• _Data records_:
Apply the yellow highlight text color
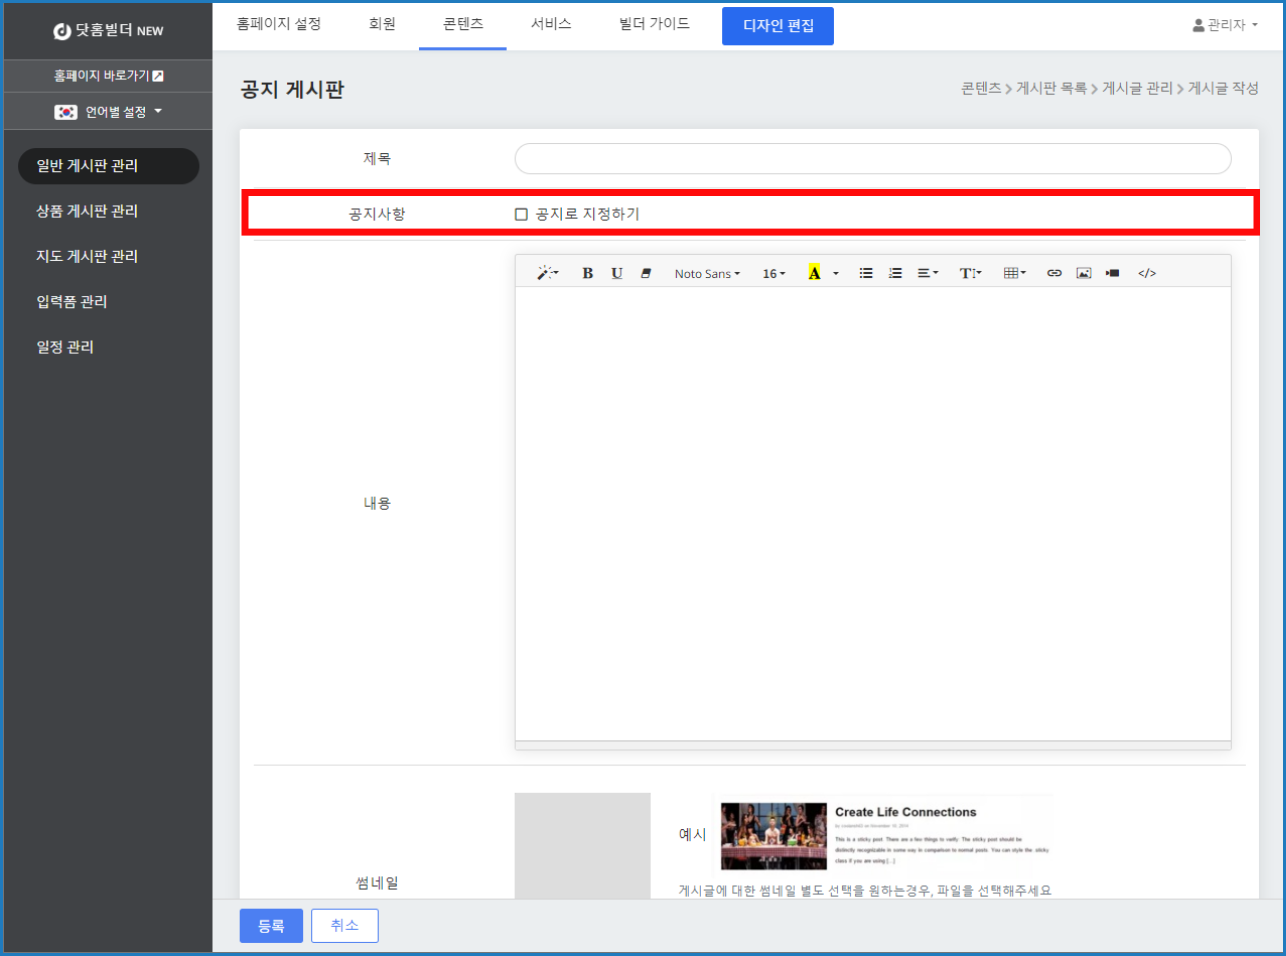This screenshot has height=956, width=1286. (814, 273)
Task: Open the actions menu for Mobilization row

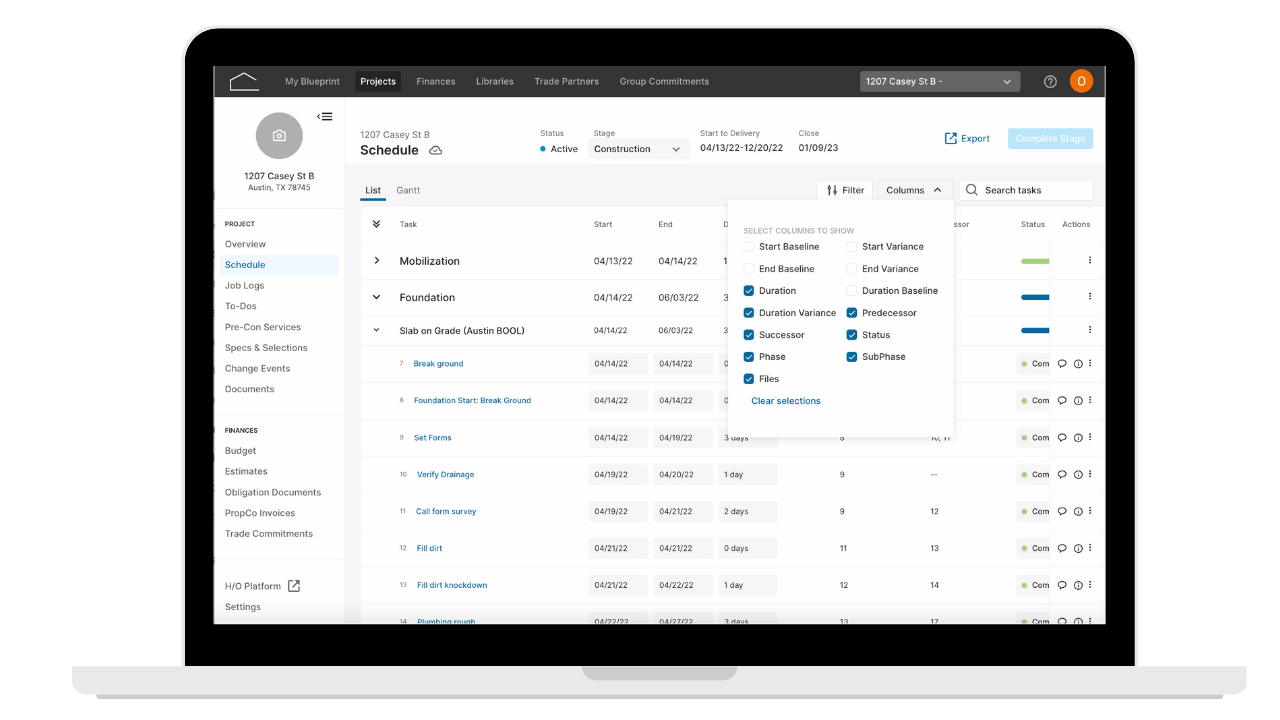Action: click(1089, 260)
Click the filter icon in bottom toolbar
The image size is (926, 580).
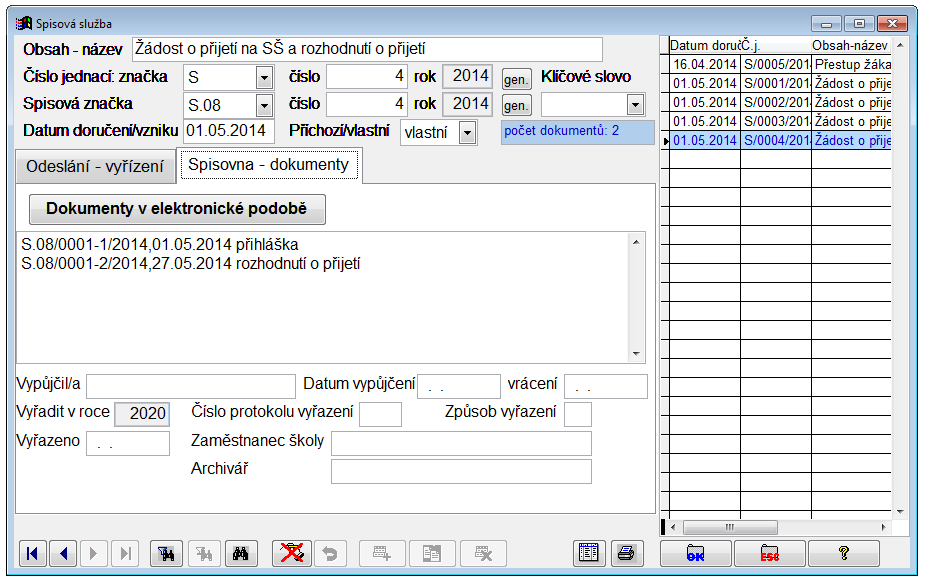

• _Action item_: Print all the lines above again exactly, without any pictures.

• _Response box_:
Apply the yellow highlight text color
This screenshot has height=956, width=1286. (814, 273)
Task: Open the actions menu for Mobilization row

Action: click(1089, 260)
Click the filter icon in bottom toolbar
The image size is (926, 580).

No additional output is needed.